What is needed: Below are some records; print every one of them exactly.

━━━━━━━━

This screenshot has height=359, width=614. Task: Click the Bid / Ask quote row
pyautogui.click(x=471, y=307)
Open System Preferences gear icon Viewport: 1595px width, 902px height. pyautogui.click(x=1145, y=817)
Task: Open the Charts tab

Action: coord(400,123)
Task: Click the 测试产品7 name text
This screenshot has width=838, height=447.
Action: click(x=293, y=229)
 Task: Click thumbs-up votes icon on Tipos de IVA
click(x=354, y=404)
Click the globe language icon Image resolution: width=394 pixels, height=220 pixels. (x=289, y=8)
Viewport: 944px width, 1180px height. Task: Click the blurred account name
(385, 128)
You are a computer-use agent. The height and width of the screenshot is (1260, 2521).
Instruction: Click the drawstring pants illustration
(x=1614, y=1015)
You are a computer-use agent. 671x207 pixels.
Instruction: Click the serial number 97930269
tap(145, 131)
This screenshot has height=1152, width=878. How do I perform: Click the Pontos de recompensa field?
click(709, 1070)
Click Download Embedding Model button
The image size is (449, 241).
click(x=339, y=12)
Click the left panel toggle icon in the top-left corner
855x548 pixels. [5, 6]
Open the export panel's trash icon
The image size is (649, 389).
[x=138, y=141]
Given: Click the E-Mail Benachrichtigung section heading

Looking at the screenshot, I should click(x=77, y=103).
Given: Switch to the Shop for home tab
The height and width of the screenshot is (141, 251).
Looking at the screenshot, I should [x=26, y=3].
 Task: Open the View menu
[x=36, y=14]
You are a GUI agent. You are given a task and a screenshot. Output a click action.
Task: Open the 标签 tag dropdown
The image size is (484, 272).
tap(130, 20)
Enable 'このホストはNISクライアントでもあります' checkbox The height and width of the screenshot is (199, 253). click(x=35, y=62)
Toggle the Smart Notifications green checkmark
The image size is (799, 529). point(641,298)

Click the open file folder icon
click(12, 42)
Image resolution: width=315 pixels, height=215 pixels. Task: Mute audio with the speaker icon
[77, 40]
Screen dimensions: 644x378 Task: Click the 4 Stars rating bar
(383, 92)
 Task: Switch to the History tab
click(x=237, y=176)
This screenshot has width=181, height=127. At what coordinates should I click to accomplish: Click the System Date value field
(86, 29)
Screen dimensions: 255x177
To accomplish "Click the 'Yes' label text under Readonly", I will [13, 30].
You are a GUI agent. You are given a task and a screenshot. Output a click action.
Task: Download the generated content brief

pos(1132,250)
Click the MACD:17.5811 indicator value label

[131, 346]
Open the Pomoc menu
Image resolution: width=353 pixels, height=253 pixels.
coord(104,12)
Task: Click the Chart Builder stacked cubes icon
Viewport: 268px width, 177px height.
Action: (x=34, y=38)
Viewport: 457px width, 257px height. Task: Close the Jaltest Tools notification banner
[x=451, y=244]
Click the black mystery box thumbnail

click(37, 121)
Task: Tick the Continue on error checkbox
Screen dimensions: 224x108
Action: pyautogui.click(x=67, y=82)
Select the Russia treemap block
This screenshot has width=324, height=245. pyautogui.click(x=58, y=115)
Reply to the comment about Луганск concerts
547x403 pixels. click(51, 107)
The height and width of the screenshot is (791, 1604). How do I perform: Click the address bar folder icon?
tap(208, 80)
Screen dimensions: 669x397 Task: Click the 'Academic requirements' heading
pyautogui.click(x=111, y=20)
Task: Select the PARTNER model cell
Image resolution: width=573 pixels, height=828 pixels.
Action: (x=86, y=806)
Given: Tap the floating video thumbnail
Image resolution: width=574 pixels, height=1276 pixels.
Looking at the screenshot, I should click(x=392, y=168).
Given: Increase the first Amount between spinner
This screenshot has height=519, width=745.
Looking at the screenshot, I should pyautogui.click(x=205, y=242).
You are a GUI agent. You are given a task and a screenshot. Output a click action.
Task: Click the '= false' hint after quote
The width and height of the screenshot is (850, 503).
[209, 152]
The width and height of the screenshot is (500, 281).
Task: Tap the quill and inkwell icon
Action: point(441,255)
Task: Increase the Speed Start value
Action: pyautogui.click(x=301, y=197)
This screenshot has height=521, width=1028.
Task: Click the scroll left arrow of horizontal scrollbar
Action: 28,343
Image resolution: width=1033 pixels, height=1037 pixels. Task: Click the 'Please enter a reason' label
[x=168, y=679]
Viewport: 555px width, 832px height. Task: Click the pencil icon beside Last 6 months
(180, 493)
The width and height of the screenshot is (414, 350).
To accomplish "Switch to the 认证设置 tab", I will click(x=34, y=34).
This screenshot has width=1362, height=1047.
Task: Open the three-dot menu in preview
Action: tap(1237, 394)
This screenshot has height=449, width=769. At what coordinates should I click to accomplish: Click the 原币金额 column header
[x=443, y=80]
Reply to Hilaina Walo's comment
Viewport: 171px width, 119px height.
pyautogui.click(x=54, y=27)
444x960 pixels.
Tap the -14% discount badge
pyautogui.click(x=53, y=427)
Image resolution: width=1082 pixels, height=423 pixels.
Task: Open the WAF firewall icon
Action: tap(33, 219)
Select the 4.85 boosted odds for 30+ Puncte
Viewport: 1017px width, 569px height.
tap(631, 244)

━━━━━━━━

Answer section:
This screenshot has height=359, width=614. Task: Click the Bid / Ask quote row
pyautogui.click(x=471, y=307)
Open System Preferences gear icon Viewport: 1595px width, 902px height. pyautogui.click(x=1145, y=817)
Task: Open the Charts tab

Action: coord(400,123)
Task: Click the 测试产品7 name text
This screenshot has width=838, height=447.
Action: click(x=293, y=229)
 Task: Click thumbs-up votes icon on Tipos de IVA
click(x=354, y=404)
Click the globe language icon Image resolution: width=394 pixels, height=220 pixels. (x=289, y=8)
Viewport: 944px width, 1180px height. Task: Click the blurred account name
(385, 128)
You are a computer-use agent. The height and width of the screenshot is (1260, 2521).
Instruction: Click the drawstring pants illustration
(x=1614, y=1015)
You are a computer-use agent. 671x207 pixels.
Instruction: Click the serial number 97930269
tap(145, 131)
This screenshot has height=1152, width=878. How do I perform: Click the Pontos de recompensa field?
click(709, 1070)
Click Download Embedding Model button
The image size is (449, 241).
click(x=339, y=12)
Click the left panel toggle icon in the top-left corner
855x548 pixels. [5, 6]
Open the export panel's trash icon
The image size is (649, 389).
[x=138, y=141]
Given: Click the E-Mail Benachrichtigung section heading

Looking at the screenshot, I should click(x=77, y=103).
Given: Switch to the Shop for home tab
The height and width of the screenshot is (141, 251).
Looking at the screenshot, I should [x=26, y=3].
 Task: Open the View menu
[x=36, y=14]
You are a GUI agent. You are given a task and a screenshot. Output a click action.
Task: Open the 标签 tag dropdown
The image size is (484, 272).
tap(130, 20)
Enable 'このホストはNISクライアントでもあります' checkbox The height and width of the screenshot is (199, 253). click(x=35, y=62)
Toggle the Smart Notifications green checkmark
The image size is (799, 529). point(641,298)

Click the open file folder icon
click(12, 42)
Image resolution: width=315 pixels, height=215 pixels. Task: Mute audio with the speaker icon
[77, 40]
Screen dimensions: 644x378 Task: Click the 4 Stars rating bar
(383, 92)
 Task: Switch to the History tab
click(x=237, y=176)
This screenshot has width=181, height=127. At what coordinates should I click to accomplish: Click the System Date value field
(86, 29)
Screen dimensions: 255x177
To accomplish "Click the 'Yes' label text under Readonly", I will [13, 30].
You are a GUI agent. You are given a task and a screenshot. Output a click action.
Task: Download the generated content brief

pos(1132,250)
Click the MACD:17.5811 indicator value label

[131, 346]
Open the Pomoc menu
Image resolution: width=353 pixels, height=253 pixels.
coord(104,12)
Task: Click the Chart Builder stacked cubes icon
Viewport: 268px width, 177px height.
Action: (x=34, y=38)
Viewport: 457px width, 257px height. Task: Close the Jaltest Tools notification banner
[x=451, y=244]
Click the black mystery box thumbnail

click(37, 121)
Task: Tick the Continue on error checkbox
Screen dimensions: 224x108
Action: pyautogui.click(x=67, y=82)
Select the Russia treemap block
This screenshot has width=324, height=245. pyautogui.click(x=58, y=115)
Reply to the comment about Луганск concerts
547x403 pixels. click(51, 107)
The height and width of the screenshot is (791, 1604). How do I perform: Click the address bar folder icon?
tap(208, 80)
Screen dimensions: 669x397 Task: Click the 'Academic requirements' heading
pyautogui.click(x=111, y=20)
Task: Select the PARTNER model cell
Image resolution: width=573 pixels, height=828 pixels.
Action: (x=86, y=806)
Given: Tap the floating video thumbnail
Image resolution: width=574 pixels, height=1276 pixels.
Looking at the screenshot, I should click(x=392, y=168).
Given: Increase the first Amount between spinner
This screenshot has height=519, width=745.
Looking at the screenshot, I should pyautogui.click(x=205, y=242).
You are a GUI agent. You are given a task and a screenshot. Output a click action.
Task: Click the '= false' hint after quote
The width and height of the screenshot is (850, 503).
[209, 152]
The width and height of the screenshot is (500, 281).
Task: Tap the quill and inkwell icon
Action: point(441,255)
Task: Increase the Speed Start value
Action: pyautogui.click(x=301, y=197)
This screenshot has height=521, width=1028.
Task: Click the scroll left arrow of horizontal scrollbar
Action: 28,343
Image resolution: width=1033 pixels, height=1037 pixels. Task: Click the 'Please enter a reason' label
[x=168, y=679]
Viewport: 555px width, 832px height. Task: Click the pencil icon beside Last 6 months
(180, 493)
The width and height of the screenshot is (414, 350).
To accomplish "Switch to the 认证设置 tab", I will click(x=34, y=34).
This screenshot has width=1362, height=1047.
Task: Open the three-dot menu in preview
Action: tap(1237, 394)
This screenshot has height=449, width=769. At what coordinates should I click to accomplish: Click the 原币金额 column header
[x=443, y=80]
Reply to Hilaina Walo's comment
Viewport: 171px width, 119px height.
pyautogui.click(x=54, y=27)
444x960 pixels.
Tap the -14% discount badge
pyautogui.click(x=53, y=427)
Image resolution: width=1082 pixels, height=423 pixels.
Task: Open the WAF firewall icon
Action: tap(33, 219)
Select the 4.85 boosted odds for 30+ Puncte
Viewport: 1017px width, 569px height.
tap(631, 244)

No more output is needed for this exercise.